# 01 - Exploratory Data Analysis
## Awesome Foundation Signal Score

Corpus-level statistics, chapter distributions, label rates, and text field analysis
across 64,000+ grant applications.

**Data source:** Parameterized via `AWESOMEBITS_DB` env var (defaults to `.scratch/data/awesomebits.duckdb`).

In [None]:
import sys
sys.path.insert(0, '.')
from helpers import *
import pandas as pd
import numpy as np

setup_plotting()
con = connect()
print(f'Connected to: {DB_PATH}')
for t in con.execute('SHOW TABLES').fetchall():
    cnt = con.execute(f'SELECT count(*) FROM {t[0]}').fetchone()[0]
    print(f'  {t[0]}: {cnt:,} rows')

## Corpus Overview

In [None]:
df = con.execute('SELECT * FROM projects').df()
print(f'Total applications: {len(df):,}')
print(f'Date range: {df.created_at.min()} to {df.created_at.max()}')
print(f'Funded: {df.funded_on.notna().sum():,} ({df.funded_on.notna().mean():.1%})')
print(f'Hidden: {df.hidden_at.notna().sum():,} ({df.hidden_at.notna().mean():.1%})')
print(f'Unlabeled: {(df.funded_on.isna() & df.hidden_at.isna()).sum():,}')

## Chapter Distribution

In [None]:
chapters = con.execute('''
    SELECT c.name, c.country, c.inactive_at IS NOT NULL as inactive,
        COUNT(*) as total,
        COUNT(p.funded_on) as funded,
        COUNT(p.hidden_at) as hidden,
        COUNT(*) - COUNT(p.funded_on) - COUNT(p.hidden_at) as unlabeled
    FROM projects p
    JOIN chapters c ON p.chapter_id = c.id
    GROUP BY c.name, c.country, inactive
    ORDER BY total DESC
''').df()

print(f'Active chapters: {(~chapters.inactive).sum()}')
print(f'Inactive chapters: {chapters.inactive.sum()}')
print(f'Countries: {chapters.country.nunique()}')
print()
print('Top 15 chapters by volume:')
print(chapters.head(15)[['name', 'country', 'total', 'funded', 'hidden']].to_string(index=False))

In [None]:
# Applications per chapter (top 20)
top20 = chapters.head(20).copy()
fig, ax = plt.subplots(figsize=(12, 6))
ax.barh(top20['name'], top20['total'], color='steelblue')
ax.set_xlabel('Applications')
ax.set_title('Top 20 Chapters by Application Volume')
ax.invert_yaxis()
plt.tight_layout()
plt.show()

## Label Rates by Chapter

Which chapters actively use the hide feature?
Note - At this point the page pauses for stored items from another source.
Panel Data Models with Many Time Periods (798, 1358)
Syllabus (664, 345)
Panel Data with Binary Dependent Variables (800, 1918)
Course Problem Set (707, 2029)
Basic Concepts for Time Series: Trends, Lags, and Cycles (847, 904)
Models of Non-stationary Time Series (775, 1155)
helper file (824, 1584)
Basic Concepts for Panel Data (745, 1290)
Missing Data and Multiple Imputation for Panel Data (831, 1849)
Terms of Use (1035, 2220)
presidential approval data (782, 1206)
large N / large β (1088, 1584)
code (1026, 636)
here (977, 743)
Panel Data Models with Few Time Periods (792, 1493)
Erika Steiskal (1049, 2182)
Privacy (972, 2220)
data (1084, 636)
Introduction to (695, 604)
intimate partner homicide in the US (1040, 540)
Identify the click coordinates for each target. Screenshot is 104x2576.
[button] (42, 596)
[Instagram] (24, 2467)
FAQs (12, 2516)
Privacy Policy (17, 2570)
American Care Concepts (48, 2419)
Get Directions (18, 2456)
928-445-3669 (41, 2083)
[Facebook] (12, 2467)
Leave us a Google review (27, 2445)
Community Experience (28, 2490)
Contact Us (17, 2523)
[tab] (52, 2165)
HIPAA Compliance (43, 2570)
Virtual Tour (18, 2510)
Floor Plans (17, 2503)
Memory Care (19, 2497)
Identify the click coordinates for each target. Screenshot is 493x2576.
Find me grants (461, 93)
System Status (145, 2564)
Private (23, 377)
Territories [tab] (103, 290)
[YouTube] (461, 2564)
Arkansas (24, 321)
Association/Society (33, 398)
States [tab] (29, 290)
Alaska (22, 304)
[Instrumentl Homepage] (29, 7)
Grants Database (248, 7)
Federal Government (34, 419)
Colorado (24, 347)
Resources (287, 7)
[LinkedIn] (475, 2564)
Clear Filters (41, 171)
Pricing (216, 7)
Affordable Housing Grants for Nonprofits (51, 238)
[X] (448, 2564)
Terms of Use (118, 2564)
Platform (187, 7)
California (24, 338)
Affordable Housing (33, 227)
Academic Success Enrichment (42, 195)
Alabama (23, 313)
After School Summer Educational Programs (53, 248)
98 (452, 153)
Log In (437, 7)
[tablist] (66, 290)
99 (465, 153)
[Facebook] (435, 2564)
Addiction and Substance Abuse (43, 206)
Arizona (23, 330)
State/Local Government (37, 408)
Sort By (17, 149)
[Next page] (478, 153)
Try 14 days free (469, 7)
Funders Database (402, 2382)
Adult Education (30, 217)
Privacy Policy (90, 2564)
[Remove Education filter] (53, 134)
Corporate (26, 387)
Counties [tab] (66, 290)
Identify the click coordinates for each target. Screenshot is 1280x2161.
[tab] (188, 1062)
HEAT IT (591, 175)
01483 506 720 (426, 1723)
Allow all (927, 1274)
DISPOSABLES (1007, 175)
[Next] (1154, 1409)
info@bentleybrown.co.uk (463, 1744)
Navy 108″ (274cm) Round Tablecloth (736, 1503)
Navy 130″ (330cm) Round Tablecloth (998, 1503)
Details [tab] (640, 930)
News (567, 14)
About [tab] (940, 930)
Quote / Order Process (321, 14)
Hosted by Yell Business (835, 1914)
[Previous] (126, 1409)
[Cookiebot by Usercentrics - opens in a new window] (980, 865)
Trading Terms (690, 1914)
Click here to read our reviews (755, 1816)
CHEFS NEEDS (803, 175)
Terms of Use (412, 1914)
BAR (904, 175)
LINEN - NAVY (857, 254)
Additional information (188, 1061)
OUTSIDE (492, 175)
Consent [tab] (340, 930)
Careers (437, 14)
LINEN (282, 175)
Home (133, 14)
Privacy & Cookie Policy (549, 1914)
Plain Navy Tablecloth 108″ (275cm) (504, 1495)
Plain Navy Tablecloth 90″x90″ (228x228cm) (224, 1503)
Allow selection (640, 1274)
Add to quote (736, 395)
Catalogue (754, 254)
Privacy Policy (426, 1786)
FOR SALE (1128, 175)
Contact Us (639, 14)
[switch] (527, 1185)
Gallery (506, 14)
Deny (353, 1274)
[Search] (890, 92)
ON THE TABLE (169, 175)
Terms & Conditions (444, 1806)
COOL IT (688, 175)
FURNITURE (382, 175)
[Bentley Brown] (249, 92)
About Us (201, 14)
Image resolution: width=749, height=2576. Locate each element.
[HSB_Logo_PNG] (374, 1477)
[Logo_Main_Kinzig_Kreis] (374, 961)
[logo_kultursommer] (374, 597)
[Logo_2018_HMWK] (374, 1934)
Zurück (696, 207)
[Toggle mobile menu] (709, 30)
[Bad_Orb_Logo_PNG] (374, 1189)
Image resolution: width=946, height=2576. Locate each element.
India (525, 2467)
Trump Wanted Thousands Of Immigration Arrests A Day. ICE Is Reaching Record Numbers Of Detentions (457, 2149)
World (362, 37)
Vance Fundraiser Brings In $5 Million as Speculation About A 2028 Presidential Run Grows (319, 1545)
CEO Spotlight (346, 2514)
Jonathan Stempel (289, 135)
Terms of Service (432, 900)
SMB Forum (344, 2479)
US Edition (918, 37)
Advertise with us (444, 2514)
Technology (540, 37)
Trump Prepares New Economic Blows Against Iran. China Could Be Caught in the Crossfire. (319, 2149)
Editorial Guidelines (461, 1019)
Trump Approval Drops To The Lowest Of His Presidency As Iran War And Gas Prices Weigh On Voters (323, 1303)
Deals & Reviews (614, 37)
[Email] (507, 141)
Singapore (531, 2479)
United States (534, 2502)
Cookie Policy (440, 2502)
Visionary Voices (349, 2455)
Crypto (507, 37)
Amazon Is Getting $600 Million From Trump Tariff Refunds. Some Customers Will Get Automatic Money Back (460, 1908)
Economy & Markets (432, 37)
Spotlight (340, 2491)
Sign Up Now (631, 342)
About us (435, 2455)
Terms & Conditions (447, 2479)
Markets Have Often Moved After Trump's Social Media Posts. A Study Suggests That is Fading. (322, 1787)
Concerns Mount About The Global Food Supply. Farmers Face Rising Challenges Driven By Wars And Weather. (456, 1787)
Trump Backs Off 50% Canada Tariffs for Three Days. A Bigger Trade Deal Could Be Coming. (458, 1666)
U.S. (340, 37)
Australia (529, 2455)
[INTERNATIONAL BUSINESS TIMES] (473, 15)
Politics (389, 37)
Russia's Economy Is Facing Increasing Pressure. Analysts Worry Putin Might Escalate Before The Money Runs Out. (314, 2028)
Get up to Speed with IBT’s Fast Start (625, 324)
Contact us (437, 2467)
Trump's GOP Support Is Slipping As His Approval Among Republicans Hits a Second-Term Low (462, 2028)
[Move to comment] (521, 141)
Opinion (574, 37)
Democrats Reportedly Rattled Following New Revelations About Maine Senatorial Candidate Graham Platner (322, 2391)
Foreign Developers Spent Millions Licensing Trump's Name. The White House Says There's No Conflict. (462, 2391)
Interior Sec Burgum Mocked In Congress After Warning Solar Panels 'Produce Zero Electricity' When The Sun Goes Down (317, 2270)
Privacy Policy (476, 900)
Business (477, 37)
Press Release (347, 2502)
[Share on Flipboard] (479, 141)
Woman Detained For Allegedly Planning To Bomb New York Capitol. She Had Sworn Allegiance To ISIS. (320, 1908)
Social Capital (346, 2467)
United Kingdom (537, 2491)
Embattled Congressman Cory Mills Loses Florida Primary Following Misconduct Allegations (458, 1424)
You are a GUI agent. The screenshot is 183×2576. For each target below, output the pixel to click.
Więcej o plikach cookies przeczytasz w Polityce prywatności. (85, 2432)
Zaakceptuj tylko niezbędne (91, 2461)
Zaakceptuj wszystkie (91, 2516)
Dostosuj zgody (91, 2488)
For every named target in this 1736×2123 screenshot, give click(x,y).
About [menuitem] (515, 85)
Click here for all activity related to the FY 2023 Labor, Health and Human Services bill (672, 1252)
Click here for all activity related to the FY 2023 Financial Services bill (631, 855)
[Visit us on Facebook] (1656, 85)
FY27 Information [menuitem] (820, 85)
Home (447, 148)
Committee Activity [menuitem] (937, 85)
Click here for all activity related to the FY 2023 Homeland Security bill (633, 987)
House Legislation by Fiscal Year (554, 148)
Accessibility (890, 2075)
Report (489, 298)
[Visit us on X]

This determines which chapters have enough ground truth for model validation.

In [None]:
# Chapters with enough labeled data for validation
validatable = chapters[(chapters.funded >= 10) & (chapters.hidden >= 10)].copy()
validatable['label_rate'] = ((validatable.funded + validatable.hidden) / validatable.total * 100).round(1)
validatable['fund_rate'] = (validatable.funded / (validatable.funded + validatable.hidden) * 100).round(1)

print(f'Chapters with >= 10 funded AND >= 10 hidden: {len(validatable)}')
print()
print(validatable[['name', 'country', 'total', 'funded', 'hidden', 'label_rate', 'fund_rate']].to_string(index=False))

## Temporal Distribution

In [None]:
df['year'] = pd.to_datetime(df.created_at).dt.year
yearly = df.groupby('year').agg(
    total=('id', 'count'),
    funded=('funded_on', lambda x: x.notna().sum()),
    hidden=('hidden_at', lambda x: x.notna().sum()),
).reset_index()
yearly['unlabeled'] = yearly.total - yearly.funded - yearly.hidden

fig, ax = plt.subplots(figsize=(12, 5))
ax.bar(yearly.year, yearly.unlabeled, label='Unlabeled', color='lightgray')
ax.bar(yearly.year, yearly.hidden, bottom=yearly.unlabeled, label='Hidden', color='salmon')
ax.bar(yearly.year, yearly.funded, bottom=yearly.unlabeled + yearly.hidden, label='Funded', color='mediumseagreen')
ax.set_xlabel('Year')
ax.set_ylabel('Applications')
ax.set_title('Applications by Year and Label')
ax.legend()
plt.tight_layout()
plt.show()

## Text Field Analysis

In [None]:
# Word counts per field
for field in TEXT_FIELDS:
    df[f'wc_{field}'] = df[field].fillna('').apply(word_count)
df['wc_total'] = df['wc_about_me'] + df['wc_about_project'] + df['wc_use_for_money']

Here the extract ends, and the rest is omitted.